The user manual will most likely indicate the make and type of tire that was fitted on the car when it first left the factory. When changing tires, it’s worth considering these original specifications. Failure to fit a car with the correct load index can lead to safety implications.

Keep in mind that Extra Load doesn’t mean that you can automatically increase the load carried by the car. Instead, Extra Load refers to the weight of the vehicle that the tire needs to support. As cars get heavier, you may need to swap out your tires (or adjust the air pressure).

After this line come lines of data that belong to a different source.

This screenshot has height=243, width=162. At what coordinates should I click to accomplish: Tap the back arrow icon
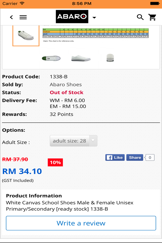tap(11, 17)
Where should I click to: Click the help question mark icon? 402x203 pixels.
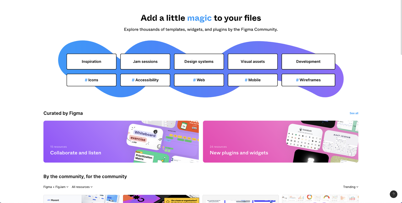(x=394, y=194)
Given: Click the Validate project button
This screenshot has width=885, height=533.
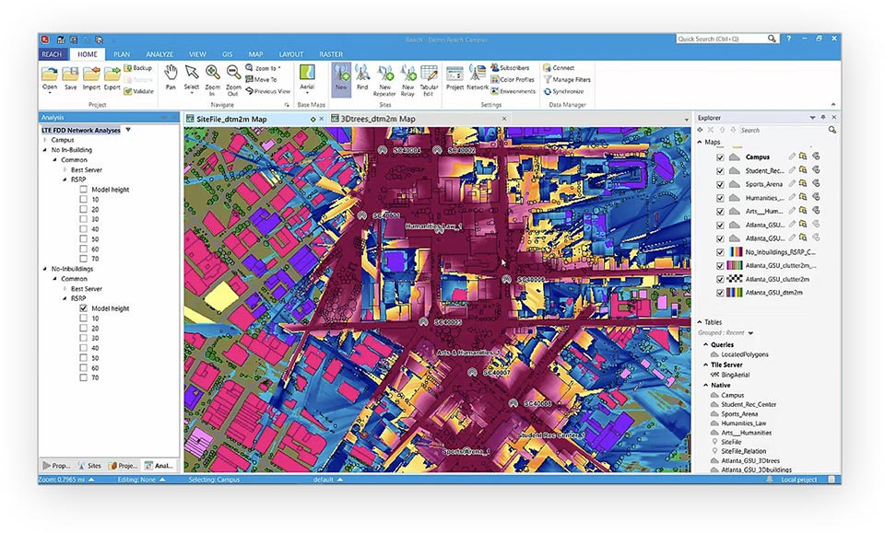Looking at the screenshot, I should point(139,91).
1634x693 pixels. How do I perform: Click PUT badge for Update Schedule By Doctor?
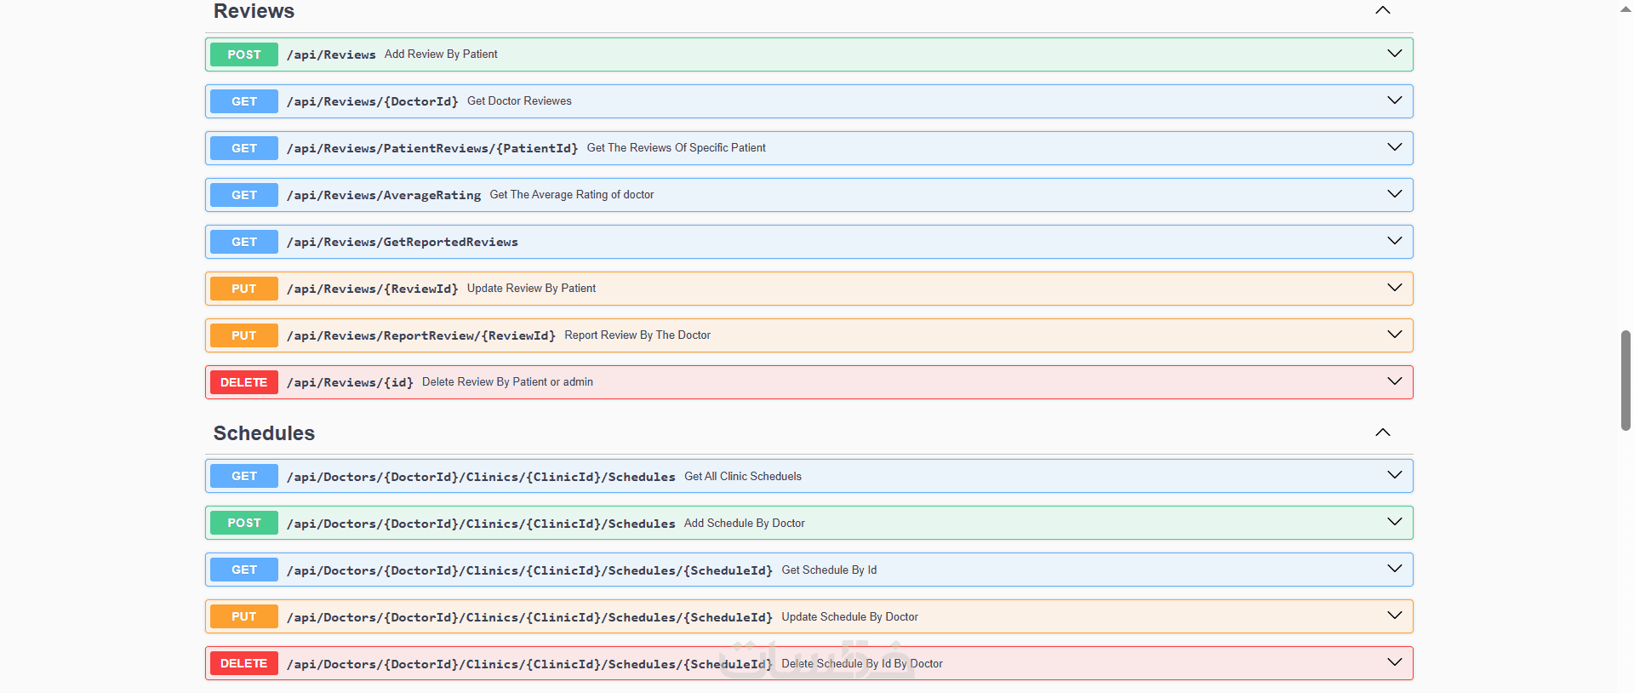tap(244, 616)

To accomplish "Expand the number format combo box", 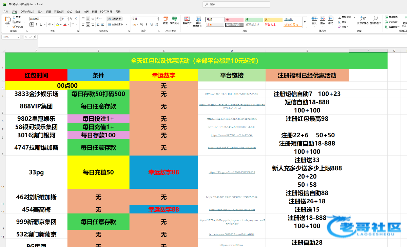I will click(x=157, y=19).
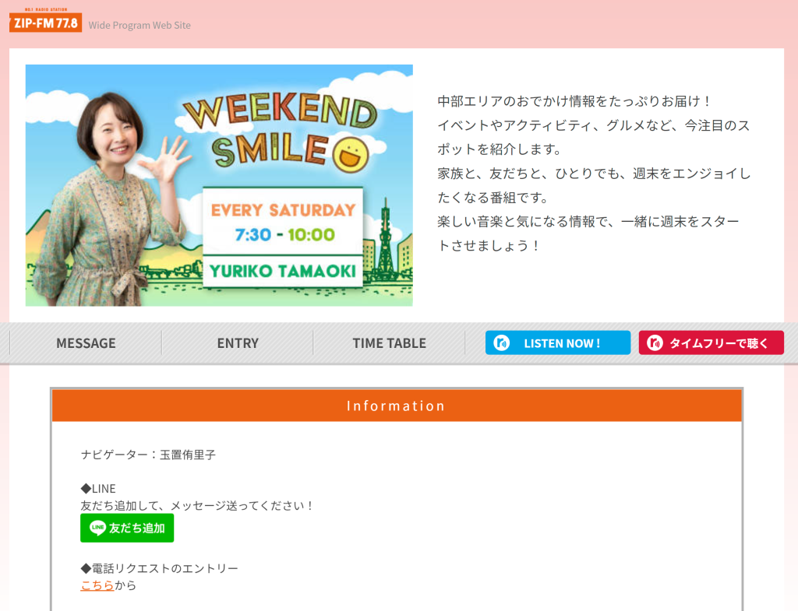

Finally, you need to regularly check the tire pressure of XL tires. They are specifically designed to carry extra air pressure to support the heavier load, therefore the pressure needs to be maintained. The load capacity of an XL tire decreases with decreasing air pressure.

Beyond the XL Tire

If you frequently travel with heavy cargo, then XL tires are essential. However, if you carry extra-heavy cargo, then you’ll need something more. XL tires may be able to support heavier weight than SL tires, but there are better-suited tires available if needed.

  • C tires (Commercial or Cargo Tires) for delivery vehicles that drive at lower speeds
  • CP tires (Camping Tire) for motorhomes and camper vans
  • LT tires (Light Truck Tire) for light lorries, transporters, etc.

Essentially, it’s a good idea to buy reinforced tires if you travel with a significant load, improving the lifetime of your tires. If you have a vehicle with a powerful engine, then XL-rated tires offer greater stability, especially when turning corners, and improved reaction when travelling at a higher speed.